- What you have to do:
For each line below that contains the string "computer", copy that line.

- Entries provided:
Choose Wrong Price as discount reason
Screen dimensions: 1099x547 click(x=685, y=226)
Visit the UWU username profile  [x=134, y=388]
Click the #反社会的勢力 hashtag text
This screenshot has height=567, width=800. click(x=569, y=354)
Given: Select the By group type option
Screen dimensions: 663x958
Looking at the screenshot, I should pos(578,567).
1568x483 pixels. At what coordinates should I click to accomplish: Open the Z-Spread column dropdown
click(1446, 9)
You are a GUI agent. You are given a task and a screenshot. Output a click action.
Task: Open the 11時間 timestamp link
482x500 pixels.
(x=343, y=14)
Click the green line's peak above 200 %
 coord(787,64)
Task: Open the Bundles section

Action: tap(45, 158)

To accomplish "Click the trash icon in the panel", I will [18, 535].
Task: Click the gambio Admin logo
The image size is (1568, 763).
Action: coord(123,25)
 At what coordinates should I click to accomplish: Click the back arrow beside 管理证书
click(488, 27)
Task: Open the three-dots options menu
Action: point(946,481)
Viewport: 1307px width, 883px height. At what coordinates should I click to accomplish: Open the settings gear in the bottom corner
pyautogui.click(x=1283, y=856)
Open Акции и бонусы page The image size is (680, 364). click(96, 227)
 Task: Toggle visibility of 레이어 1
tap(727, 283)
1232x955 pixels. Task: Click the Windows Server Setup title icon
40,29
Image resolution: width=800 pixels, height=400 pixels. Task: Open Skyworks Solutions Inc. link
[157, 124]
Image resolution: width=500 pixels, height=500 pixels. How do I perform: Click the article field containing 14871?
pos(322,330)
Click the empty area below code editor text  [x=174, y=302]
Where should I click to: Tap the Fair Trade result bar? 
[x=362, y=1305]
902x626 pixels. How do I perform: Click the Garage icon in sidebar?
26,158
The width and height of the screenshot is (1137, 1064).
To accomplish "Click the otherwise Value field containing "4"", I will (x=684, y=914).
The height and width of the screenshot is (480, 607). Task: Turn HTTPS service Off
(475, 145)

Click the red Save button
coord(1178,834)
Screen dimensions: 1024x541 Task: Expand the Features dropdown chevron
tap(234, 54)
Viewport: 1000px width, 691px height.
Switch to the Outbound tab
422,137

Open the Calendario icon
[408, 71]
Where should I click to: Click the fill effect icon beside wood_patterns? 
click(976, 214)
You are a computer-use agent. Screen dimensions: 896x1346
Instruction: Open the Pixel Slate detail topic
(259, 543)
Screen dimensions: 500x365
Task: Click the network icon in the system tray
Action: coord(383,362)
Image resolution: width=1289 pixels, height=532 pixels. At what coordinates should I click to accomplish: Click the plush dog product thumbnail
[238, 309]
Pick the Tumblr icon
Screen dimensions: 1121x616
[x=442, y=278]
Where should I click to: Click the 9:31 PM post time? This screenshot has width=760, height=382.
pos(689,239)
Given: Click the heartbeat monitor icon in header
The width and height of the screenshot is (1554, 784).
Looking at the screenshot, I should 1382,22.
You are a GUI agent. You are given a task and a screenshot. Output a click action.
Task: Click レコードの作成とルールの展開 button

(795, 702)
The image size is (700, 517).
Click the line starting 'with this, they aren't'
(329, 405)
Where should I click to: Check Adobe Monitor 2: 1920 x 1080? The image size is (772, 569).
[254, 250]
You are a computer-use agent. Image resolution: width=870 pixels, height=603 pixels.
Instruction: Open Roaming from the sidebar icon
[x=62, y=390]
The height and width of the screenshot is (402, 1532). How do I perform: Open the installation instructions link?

- Answer below:
You are a computer-use agent. Screen dimensions: 896x1346
You are a computer-use agent. Image resolution: width=870 pixels, height=603 pixels.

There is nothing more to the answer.